A Sangamon County solar farm will be powering the City of Chicago.
The Double Black Diamond Solar Farm being built on the Sangamon-Morgan County line will be helping supply the City of Chicago with power to run its airports, the Harold Washington Library Center, and other city-run facilities, according to a press release from Mayor Lori Lightfoot’s Office today.
The solar farm is a part of an agreement struck with the solar farm’s ownership Swift Current Energy and retail electricity supplier Constellation to help the city meet a goal of 100% renewal energy for all the City of Chicago’s facilities by 2025.
The City has signed an energy supply agreement with an initial five-year term with Constellation beginning in January 2023.
The 593 megawatt solar farm is expected to be one of the largest solar projects in Illinois to date, and will be located just east of Waverly on 3,250 acres along the Illinois Route 104 corridor. The $535 million project is expected to create nearly 1,000 jobs beginning next year and generate around $2 million in tax revenue per year.
Sangamon County Board Chairman Andy Van Meter said in a press release: “Double Black Diamond makes Sangamon County a leading generator of clean solar power. We are pleased to host an infrastructure project of this magnitude that will create meaningful and long-lasting benefits for our area and the state. The project will employ hundreds of construction workers and directly create permanent, high paying positions. It will also create a significant, long-term source of tax revenue for our schools and community.”

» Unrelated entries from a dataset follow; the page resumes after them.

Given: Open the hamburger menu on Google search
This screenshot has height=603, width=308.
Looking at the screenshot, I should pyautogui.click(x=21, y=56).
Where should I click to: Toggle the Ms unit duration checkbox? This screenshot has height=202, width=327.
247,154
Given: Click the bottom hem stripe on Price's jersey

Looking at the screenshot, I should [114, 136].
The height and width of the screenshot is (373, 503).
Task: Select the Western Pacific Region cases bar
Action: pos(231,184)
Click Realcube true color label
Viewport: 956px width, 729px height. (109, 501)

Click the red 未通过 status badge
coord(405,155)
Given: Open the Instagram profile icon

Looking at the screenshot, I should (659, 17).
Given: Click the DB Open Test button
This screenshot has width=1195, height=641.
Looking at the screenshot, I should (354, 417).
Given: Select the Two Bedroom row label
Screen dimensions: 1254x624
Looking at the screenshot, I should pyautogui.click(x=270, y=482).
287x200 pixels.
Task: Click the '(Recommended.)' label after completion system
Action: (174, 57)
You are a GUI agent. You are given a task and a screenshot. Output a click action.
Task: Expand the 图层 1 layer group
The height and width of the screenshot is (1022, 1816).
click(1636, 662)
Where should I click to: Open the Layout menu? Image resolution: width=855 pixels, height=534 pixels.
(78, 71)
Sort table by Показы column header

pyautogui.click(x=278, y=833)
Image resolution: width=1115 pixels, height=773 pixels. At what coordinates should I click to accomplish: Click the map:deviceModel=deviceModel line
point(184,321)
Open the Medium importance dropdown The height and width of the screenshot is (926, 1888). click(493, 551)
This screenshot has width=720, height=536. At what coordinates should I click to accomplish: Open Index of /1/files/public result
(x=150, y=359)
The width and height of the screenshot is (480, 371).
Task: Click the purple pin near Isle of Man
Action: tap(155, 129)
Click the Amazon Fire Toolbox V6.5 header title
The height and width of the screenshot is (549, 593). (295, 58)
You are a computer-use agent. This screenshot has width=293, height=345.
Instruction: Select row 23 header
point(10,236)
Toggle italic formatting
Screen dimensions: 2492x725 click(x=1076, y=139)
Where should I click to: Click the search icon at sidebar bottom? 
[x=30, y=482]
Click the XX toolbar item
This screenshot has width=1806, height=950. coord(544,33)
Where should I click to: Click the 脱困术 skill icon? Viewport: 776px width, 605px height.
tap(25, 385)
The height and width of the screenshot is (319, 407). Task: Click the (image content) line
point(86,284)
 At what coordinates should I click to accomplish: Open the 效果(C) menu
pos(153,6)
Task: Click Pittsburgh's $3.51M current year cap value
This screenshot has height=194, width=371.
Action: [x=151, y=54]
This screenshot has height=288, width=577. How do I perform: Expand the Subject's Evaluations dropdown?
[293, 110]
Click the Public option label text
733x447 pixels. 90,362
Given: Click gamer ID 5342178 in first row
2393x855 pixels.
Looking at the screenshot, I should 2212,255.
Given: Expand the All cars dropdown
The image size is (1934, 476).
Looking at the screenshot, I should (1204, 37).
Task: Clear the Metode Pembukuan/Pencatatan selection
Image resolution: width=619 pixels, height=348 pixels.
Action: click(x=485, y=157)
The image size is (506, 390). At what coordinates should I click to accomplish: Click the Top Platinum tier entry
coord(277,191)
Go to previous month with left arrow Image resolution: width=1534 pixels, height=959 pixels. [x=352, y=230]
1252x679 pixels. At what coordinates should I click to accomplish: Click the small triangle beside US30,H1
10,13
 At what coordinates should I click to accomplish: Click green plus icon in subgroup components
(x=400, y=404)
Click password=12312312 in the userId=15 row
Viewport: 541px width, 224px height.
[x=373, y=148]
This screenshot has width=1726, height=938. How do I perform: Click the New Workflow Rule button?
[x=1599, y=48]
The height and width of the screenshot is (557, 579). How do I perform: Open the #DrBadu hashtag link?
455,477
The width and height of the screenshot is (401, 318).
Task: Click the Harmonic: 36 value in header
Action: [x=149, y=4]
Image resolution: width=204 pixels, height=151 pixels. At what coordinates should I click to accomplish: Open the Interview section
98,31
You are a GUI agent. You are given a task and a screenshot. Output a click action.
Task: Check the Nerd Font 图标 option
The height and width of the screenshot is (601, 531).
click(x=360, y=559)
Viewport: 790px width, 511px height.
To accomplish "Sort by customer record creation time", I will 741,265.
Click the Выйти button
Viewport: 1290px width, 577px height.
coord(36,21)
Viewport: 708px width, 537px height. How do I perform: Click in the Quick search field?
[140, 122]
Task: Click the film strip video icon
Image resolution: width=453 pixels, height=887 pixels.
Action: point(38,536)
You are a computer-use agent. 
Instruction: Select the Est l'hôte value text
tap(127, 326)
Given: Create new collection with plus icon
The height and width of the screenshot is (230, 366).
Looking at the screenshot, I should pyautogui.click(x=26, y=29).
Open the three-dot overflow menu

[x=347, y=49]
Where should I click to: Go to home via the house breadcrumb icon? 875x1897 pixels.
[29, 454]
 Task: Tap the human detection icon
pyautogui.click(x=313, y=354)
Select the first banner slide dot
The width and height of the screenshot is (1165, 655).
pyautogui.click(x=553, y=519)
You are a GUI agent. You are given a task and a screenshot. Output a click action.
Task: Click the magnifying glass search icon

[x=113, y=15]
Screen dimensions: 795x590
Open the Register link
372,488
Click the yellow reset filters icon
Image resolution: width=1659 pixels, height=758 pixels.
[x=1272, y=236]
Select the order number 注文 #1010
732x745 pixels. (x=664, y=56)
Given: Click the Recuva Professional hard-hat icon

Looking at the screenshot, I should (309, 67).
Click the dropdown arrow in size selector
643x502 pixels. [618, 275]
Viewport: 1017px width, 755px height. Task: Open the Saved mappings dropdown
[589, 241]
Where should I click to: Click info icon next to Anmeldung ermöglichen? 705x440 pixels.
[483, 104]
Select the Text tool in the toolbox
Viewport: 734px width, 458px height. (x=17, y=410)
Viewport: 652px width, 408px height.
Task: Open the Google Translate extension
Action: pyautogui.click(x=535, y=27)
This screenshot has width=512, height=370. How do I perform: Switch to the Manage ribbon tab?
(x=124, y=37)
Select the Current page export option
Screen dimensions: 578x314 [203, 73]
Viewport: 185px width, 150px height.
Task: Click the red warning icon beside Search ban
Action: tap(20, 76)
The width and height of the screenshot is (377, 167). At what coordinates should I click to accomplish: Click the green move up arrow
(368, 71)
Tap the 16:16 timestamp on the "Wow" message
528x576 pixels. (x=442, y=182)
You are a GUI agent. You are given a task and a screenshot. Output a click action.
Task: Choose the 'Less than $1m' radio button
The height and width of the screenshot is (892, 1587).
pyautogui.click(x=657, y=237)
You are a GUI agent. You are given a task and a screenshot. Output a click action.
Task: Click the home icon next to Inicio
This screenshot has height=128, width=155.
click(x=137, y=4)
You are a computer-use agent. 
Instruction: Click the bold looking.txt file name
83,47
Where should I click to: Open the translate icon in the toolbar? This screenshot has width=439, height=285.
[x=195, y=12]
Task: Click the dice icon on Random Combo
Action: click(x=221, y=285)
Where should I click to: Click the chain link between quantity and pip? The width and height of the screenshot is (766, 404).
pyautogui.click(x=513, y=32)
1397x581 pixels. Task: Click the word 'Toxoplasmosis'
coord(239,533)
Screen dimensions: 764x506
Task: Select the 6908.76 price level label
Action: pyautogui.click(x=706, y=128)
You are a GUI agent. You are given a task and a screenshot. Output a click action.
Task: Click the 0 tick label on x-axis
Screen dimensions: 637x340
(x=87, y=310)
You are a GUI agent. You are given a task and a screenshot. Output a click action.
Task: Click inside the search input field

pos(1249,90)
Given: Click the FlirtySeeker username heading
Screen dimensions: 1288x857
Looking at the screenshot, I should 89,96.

Today’s announced agreement is the culmination of a competitive procurement process that started with a September 2020 request for proposals by the City of Chicago’s Department of Assets, Information and Services. According to the announcement, all parties involved will actively work towards Double Black Diamond Solar project’s compliance with the utility-scale renewables diverse workforce and labor requirements of the state Clean Economy Jobs Act (CEJA), including a project labor agreement, paying prevailing wages, and ensuring a minimum of 10% of the project workforce are equity-eligible individuals.